▸ **TO DO**
Your answer should be the lines below from the one holding "The width and height of the screenshot is (1568, 362)." through the one holding "Task: Click the Settings gear in the sidebar", copied exactly and with nothing else.

Pixel coordinate grounding data:
________________________________________

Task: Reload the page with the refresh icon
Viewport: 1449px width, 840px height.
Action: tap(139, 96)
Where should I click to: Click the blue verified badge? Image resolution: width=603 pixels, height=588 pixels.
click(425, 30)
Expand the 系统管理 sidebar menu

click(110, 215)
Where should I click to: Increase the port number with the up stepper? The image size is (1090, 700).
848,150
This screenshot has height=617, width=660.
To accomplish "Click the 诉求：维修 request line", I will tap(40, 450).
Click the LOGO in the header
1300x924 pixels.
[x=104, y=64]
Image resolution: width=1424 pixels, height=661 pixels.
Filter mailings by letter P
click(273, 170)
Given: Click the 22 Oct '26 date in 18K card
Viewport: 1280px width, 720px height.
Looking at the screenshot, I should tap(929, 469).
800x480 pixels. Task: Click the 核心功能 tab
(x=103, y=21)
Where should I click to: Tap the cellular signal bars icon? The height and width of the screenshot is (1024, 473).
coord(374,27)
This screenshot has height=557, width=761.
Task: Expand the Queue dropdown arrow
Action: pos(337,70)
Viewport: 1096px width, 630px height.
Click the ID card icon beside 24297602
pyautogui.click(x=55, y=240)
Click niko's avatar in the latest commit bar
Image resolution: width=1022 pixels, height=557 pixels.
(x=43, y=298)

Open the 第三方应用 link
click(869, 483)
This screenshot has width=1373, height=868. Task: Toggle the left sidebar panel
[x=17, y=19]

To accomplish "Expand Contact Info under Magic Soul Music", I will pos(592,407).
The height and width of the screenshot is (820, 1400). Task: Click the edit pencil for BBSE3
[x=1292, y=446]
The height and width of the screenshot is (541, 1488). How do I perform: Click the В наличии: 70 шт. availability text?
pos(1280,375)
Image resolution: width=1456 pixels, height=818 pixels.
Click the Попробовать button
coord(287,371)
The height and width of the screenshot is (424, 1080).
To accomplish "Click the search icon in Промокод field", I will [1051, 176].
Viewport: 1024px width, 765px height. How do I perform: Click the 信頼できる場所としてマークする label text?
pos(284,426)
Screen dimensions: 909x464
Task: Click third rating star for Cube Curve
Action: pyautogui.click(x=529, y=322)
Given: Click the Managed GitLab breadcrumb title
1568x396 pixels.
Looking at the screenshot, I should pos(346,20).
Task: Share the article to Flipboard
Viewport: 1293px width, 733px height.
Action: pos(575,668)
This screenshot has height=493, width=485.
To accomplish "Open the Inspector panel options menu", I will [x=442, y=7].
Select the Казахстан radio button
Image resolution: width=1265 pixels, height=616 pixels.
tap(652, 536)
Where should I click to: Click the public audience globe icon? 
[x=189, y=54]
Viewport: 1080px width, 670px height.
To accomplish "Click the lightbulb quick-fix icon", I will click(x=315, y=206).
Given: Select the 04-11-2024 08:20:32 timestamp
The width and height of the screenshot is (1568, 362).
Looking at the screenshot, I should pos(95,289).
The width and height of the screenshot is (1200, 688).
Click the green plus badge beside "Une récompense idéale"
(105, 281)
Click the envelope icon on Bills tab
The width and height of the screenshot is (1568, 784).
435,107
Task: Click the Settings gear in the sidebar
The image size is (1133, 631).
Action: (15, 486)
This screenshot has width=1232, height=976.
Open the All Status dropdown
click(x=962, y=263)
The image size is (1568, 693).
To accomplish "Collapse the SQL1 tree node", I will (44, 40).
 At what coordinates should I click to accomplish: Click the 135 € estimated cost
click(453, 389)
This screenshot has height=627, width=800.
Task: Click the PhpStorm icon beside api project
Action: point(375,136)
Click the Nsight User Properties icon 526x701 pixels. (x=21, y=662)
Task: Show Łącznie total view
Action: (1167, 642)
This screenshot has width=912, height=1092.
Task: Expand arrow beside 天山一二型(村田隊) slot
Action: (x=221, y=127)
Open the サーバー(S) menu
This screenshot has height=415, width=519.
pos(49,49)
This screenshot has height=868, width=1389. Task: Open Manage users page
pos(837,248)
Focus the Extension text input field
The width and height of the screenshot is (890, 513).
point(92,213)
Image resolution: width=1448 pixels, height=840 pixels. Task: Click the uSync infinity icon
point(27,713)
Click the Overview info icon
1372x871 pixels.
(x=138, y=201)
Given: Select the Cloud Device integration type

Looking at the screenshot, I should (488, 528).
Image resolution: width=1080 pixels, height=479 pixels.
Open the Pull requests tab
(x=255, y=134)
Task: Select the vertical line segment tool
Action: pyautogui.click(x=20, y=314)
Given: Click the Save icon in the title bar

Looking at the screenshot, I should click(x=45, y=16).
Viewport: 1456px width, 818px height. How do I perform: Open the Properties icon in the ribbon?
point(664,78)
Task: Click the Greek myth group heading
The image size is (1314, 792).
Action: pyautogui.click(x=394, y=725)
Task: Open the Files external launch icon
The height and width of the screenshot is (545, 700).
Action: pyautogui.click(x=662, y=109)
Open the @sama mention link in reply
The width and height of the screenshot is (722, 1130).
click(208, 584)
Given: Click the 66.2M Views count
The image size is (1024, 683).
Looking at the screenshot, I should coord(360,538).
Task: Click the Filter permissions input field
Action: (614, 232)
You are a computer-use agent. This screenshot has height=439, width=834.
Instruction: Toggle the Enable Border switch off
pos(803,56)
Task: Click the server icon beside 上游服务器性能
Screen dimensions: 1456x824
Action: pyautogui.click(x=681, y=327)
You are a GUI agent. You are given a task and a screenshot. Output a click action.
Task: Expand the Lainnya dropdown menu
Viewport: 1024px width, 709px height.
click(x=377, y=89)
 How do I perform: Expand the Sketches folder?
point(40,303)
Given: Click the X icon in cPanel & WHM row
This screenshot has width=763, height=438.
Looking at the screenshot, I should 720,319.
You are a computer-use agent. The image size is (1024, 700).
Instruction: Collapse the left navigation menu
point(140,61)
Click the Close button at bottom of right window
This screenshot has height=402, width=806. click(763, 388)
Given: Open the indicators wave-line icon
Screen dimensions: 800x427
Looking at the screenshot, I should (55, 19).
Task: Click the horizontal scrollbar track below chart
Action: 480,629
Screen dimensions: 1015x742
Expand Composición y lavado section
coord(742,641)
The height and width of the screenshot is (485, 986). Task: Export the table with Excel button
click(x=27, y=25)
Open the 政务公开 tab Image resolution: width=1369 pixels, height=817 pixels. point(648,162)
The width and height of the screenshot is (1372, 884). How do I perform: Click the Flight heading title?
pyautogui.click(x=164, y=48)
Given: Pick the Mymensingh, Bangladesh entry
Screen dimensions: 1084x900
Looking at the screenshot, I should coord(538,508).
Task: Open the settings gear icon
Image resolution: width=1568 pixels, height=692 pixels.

________________________________________

▸ **RESULT**
The width and height of the screenshot is (1568, 362).
Looking at the screenshot, I should pos(95,289).
The width and height of the screenshot is (1200, 688).
Click the green plus badge beside "Une récompense idéale"
(105, 281)
Click the envelope icon on Bills tab
The width and height of the screenshot is (1568, 784).
435,107
Task: Click the Settings gear in the sidebar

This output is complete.